Begin Records to use

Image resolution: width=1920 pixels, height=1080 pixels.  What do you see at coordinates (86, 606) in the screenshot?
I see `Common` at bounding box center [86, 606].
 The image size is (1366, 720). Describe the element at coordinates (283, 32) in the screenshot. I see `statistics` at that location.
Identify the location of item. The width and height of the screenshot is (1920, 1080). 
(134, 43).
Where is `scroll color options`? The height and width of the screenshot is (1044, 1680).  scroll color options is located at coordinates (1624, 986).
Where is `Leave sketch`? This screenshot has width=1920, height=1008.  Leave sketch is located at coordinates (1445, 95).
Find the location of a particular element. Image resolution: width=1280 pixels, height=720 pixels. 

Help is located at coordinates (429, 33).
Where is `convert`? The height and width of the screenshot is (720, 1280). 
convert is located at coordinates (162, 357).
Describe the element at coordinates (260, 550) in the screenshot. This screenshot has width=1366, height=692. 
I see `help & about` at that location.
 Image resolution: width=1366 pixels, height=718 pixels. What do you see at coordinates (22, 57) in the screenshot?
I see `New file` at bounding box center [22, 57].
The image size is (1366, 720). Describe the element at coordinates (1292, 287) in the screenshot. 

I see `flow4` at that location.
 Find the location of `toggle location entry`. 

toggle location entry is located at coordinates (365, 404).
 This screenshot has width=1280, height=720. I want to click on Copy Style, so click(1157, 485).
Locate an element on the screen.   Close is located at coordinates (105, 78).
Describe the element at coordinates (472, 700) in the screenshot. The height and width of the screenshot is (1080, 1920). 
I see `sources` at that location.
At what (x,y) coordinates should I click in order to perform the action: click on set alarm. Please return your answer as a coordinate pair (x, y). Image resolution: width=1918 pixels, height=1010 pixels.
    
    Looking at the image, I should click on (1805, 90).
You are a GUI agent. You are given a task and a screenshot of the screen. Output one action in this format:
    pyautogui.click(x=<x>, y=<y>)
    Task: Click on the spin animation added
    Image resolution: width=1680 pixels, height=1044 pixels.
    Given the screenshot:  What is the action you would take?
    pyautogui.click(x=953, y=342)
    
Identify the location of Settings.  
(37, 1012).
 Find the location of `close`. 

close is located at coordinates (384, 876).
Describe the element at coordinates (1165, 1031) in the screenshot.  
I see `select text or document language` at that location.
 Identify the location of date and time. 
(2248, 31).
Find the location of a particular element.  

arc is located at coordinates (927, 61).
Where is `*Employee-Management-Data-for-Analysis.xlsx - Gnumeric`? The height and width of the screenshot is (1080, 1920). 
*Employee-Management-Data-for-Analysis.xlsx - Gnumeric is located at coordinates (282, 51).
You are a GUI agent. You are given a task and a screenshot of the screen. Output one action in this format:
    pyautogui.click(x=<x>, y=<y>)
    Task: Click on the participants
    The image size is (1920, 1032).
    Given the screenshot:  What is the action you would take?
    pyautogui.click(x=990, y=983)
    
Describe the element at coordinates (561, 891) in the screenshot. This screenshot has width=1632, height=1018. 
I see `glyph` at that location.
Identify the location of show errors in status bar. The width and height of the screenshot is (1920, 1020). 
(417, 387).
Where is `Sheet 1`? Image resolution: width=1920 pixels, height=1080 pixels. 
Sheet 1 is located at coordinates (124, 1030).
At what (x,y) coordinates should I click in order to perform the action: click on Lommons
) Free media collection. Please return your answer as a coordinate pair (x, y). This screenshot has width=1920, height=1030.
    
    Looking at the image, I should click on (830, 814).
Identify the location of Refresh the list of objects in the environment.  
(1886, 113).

End Records to use

- [The task] Retype every line of the material above without changing anything.

- [Answer to the problem]
Image resolution: width=1920 pixels, height=1080 pixels.  What do you see at coordinates (86, 606) in the screenshot?
I see `Common` at bounding box center [86, 606].
 The image size is (1366, 720). Describe the element at coordinates (283, 32) in the screenshot. I see `statistics` at that location.
Identify the location of item. The width and height of the screenshot is (1920, 1080). 
(134, 43).
Where is `scroll color options`? The height and width of the screenshot is (1044, 1680).  scroll color options is located at coordinates (1624, 986).
Where is `Leave sketch`? This screenshot has width=1920, height=1008.  Leave sketch is located at coordinates (1445, 95).
Find the location of a particular element. Image resolution: width=1280 pixels, height=720 pixels. 

Help is located at coordinates (429, 33).
Where is `convert`? The height and width of the screenshot is (720, 1280). 
convert is located at coordinates (162, 357).
Describe the element at coordinates (260, 550) in the screenshot. This screenshot has width=1366, height=692. 
I see `help & about` at that location.
 Image resolution: width=1366 pixels, height=718 pixels. What do you see at coordinates (22, 57) in the screenshot?
I see `New file` at bounding box center [22, 57].
The image size is (1366, 720). Describe the element at coordinates (1292, 287) in the screenshot. 

I see `flow4` at that location.
 Find the location of `toggle location entry`. 

toggle location entry is located at coordinates (365, 404).
 This screenshot has width=1280, height=720. I want to click on Copy Style, so click(1157, 485).
Locate an element on the screen.   Close is located at coordinates (105, 78).
Describe the element at coordinates (472, 700) in the screenshot. The height and width of the screenshot is (1080, 1920). 
I see `sources` at that location.
At what (x,y) coordinates should I click in order to perform the action: click on set alarm. Please return your answer as a coordinate pair (x, y). Image resolution: width=1918 pixels, height=1010 pixels.
    
    Looking at the image, I should click on (1805, 90).
You are a GUI agent. You are given a task and a screenshot of the screen. Output one action in this format:
    pyautogui.click(x=<x>, y=<y>)
    Task: Click on the spin animation added
    Image resolution: width=1680 pixels, height=1044 pixels.
    Given the screenshot:  What is the action you would take?
    pyautogui.click(x=953, y=342)
    
Identify the location of Settings.  
(37, 1012).
 Find the location of `close`. 

close is located at coordinates (384, 876).
Describe the element at coordinates (1165, 1031) in the screenshot.  
I see `select text or document language` at that location.
 Identify the location of date and time. 
(2248, 31).
Find the location of a particular element.  

arc is located at coordinates (927, 61).
Where is `*Employee-Management-Data-for-Analysis.xlsx - Gnumeric`? The height and width of the screenshot is (1080, 1920). 
*Employee-Management-Data-for-Analysis.xlsx - Gnumeric is located at coordinates (282, 51).
You are a GUI agent. You are given a task and a screenshot of the screen. Output one action in this format:
    pyautogui.click(x=<x>, y=<y>)
    Task: Click on the participants
    The image size is (1920, 1032).
    Given the screenshot:  What is the action you would take?
    pyautogui.click(x=990, y=983)
    
Describe the element at coordinates (561, 891) in the screenshot. This screenshot has width=1632, height=1018. 
I see `glyph` at that location.
Identify the location of show errors in status bar. The width and height of the screenshot is (1920, 1020). 
(417, 387).
Where is `Sheet 1`? Image resolution: width=1920 pixels, height=1080 pixels. 
Sheet 1 is located at coordinates (124, 1030).
At what (x,y) coordinates should I click in order to perform the action: click on Lommons
) Free media collection. Please return your answer as a coordinate pair (x, y). This screenshot has width=1920, height=1030.
    
    Looking at the image, I should click on (830, 814).
Identify the location of Refresh the list of objects in the environment.  
(1886, 113).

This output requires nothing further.